Due to new tools, technologies and e-infrastructures data collection and data management have changed significantly. Highly sensitive sensors and automatic information extraction for example often supersede human observation and documentation. Nevertheless, citizen science is more popular and scientifically respected than ever before. A survey initiated by Milena Dobreva and Daniela Azzopardi from the University of Malta illustrates the massive increase of academic publications discussing various aspects of citizen science (fig.1).
Fig.1. ACM and IEEE DL articles evaluating the frequency of the term “Citizen Science” in publications
Citizen Science and Crowdsourcing | Finding a Definition
There is an ongoing discussion about how to define citizen science. While some distinguish strictly between the public collection of data known as crowdsourcing and the involvement of non-scientific participants in scientific projects, others define every form of public participation in research as citizen science. The Green Paper on Citizen Science for Europe composed by the European Commission defines citizen science as follows:
“Citizen Science refers to the general public engagement in scientific research activities when citizens actively contribute to science either with their intellectual effort or surrounding knowledge or with their tools and resources. Participants provide experimental data and facilities for researchers, raise new questions and co-create a new scientific culture. While adding value, volunteers acquire new learning and skills, and deeper understanding of the scientific work in an appealing way.”
According to this definition citizen science comprises much more than just the collection of data by non-scientists.
From the perspective of Dobreva and Azzopardi citizen science is also about:
- Defining questions;
- Gathering information;
- Developing hypotheses;
- Designing studies;
- Collecting data;
- Analyzing samples;
- Analyzing and interpreting data;
- Drawing conclusions;
- Disseminating results;
- Discussing results and asking new questions.
These categories as well as the aims proclaimed in the Green Paper show a new understanding of science and citizen participation in our time. According to the Green Paper citizen science is a chance for society to develop a collective intelligence and new collaborative knowledge. Furthermore, it is reaching out to explore new disciplines, to bring together different industries and organizations and to study emerging research questions which finally will lead to a general democratization of research.

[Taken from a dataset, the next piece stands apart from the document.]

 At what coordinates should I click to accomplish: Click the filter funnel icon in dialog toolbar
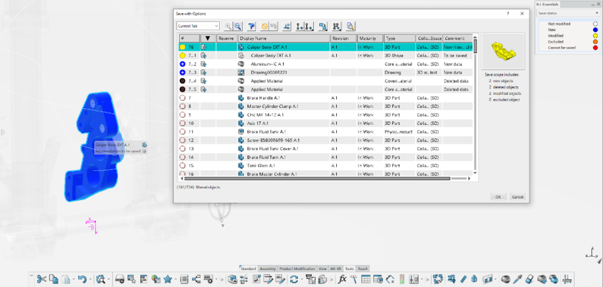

Tools, gadgets and e-infrastructures | Data collection in the 21st century
Mobile devices like the smartphone, equipped with a camera, GPS and many other handy gadgets and apps revolutionized methods of data collection in citizen science projects. In connection with the e-infrastructures of the 21st century not only communication between scientists and project participants is easy, but also collecting, managing and storing information as well as giving feedback is uncomplicated. These infrastructures foster new ways of public participation for the benefit of citizen science (fig. 2). Moreover, the internet offers countless opportunities to get involved in citizen science projects and provides information about recent and closed research projects.

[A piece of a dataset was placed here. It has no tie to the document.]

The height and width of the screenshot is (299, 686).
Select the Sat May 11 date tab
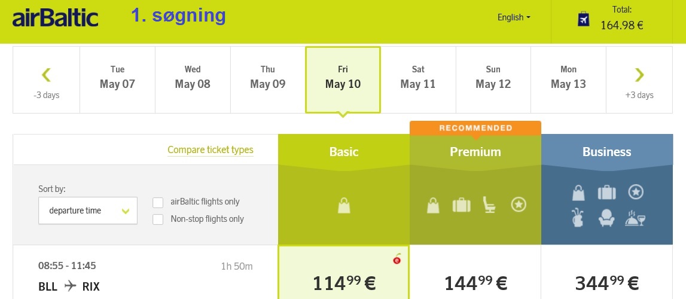(418, 80)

Additionally, technological gadgets and gamification elements can be an effective way to motivate participants.
Fig.2. The “wheel” of citizen engagement
Citizen Science in Humanities
The number of citizen science projects in humanities is lower than in natural sciences or geography. A study by Franzoni and Sauermann from 2014 evaluating 47 ongoing projects shows that citizen science in humanities has almost no quantitative relevance at all (Fig. 2).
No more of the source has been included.